Ten years ago, kosher wine was considered the cough syrup of the wine world: mostly made from nasty Concord grapes and often sweeter than Buckley’s—but without as much nuance. Today, it’s no longer the wine of affliction: many kosher wines, made from classic grapes, are complex and full of character.
In fact, kosher wines sales are growing fast — up 12% since 2013. While no one tracks buyer demographics, some producers claim that up to half aren’t even members of the Jewish faith—they’re just attracted to the wine’s quality and its preparation, which guarantees purity. Kosher wines, like fashionable organic products, avoid pesticides and other chemicals.
Many Jewish holy-day traditions include wine, such as Rosh Hashanah in September and Passover in the spring. During Passover on April 15 this year, celebrants drink four cups of wine to symbolize the four dimensions of freedom. On the Sabbath, meals start with the kiddush, a sanctification of the wine. At the last meal, the wine is blessed in a ritual called havdalah.
“Kosher” comes from the Hebrew word for good, fitting or proper. The kashrut, the strict Jewish dietary code, classifies food into three categories: naturally kosher foods, such as fruit and vegetables; foods not kosher by nature, but can be made so by processing under strict supervision; and foods that aren’t kosher and can never be, such as pork and shellfish.
Packaged food and drink that are certified kosher usually bear a U symbol (for Union of Orthodox Jewish Congregations) or a K (for Organized Kashrut Laboratories).
The kosher process is exacting. It must be strictly supervised, usually by a rabbi, and none of the work can be done on a holy day. Only Jews who observe the Sabbath can handle the wine; and even after it’s poured into barrels and given a rabbinical seal, a shomer (watchman) has to guard it.
Kosher wine is essentially made the same way as other wine, except that no leavens, wheat or animal products can be used. The yeasts must be certified kosher; and though ordinary wines use gelatin or egg whites to filter suspended particles before bottling, kosher wines must use non-animal filters such as the agent bentonite or kosher fish gelatin.
There are actually two categories of kosher wine for consuming at religious ceremonies. The first must be handled and served only by Sabbath-observant Jews; but the second variety (called mevushal or boiled) can be handled by anyone and still maintain its integrity. That spiritual robustness is due to a process of flash-pasteurization: the temperature of the wine is brought from 15°C to 90°C and back again, all in about ten seconds.
This is believed to strengthen the wine’s spiritual essence, and to make it impervious to any corrupting influences. It was also done to scare off heathens, so they wouldn’t use the wine in their own rituals. Unfortunately, it has also frightened away serious wine drinkers and given kosher wine a poor reputation.
If the heating process is done incorrectly, it can create an unwanted cooked character.

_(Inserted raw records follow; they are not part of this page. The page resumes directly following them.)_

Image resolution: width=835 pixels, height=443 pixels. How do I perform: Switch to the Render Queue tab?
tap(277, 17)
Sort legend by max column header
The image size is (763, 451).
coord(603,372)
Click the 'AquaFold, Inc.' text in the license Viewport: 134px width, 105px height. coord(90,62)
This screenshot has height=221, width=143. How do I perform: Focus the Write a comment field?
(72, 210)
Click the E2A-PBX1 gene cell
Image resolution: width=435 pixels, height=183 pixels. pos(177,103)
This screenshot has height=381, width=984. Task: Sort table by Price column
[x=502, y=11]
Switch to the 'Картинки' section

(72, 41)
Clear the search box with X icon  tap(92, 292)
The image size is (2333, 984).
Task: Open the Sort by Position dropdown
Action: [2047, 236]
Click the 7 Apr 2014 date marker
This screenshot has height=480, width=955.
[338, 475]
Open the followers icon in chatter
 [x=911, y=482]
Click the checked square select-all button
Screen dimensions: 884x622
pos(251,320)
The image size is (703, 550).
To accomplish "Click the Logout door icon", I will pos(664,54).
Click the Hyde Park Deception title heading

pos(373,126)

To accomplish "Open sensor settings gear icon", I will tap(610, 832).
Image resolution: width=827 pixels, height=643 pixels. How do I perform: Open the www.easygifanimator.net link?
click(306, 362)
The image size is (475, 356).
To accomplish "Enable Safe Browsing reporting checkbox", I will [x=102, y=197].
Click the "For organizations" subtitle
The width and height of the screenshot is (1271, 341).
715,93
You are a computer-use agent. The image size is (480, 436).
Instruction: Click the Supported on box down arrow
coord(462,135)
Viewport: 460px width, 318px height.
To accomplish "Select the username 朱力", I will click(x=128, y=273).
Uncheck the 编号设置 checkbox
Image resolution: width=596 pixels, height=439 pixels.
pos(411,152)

However, with modern technology and correct technique, some winemakers believe it actually enhances the wine’s aromatics and stabilizes its tannins, fruit and colour.
Some of the world’s leading producers now also make kosher wine: classified Bordeaux châteaux Lafite-Rothschild, Giscours and La Gaffelière; Champagne’s Laurent-Perrier; and Beaujolais vintner Georges Duboeuf. From the New World, Hagafen Cellars in California and Rodrigues Markland Cottage Winery in Newfoundland. Yarden, Israel’s premium kosher wine, has won medals at Vinexpo, the annual wine Olympics held in France. For Passover, the LCBO will carry more than ninety kosher brands, and you’ll find my top kosher wine reviews here.
Many of these wines are worth drinking, whether or not you keep kosher. And be sure to raise a glass with the traditional Jewish toast” “L’chaim”—to life!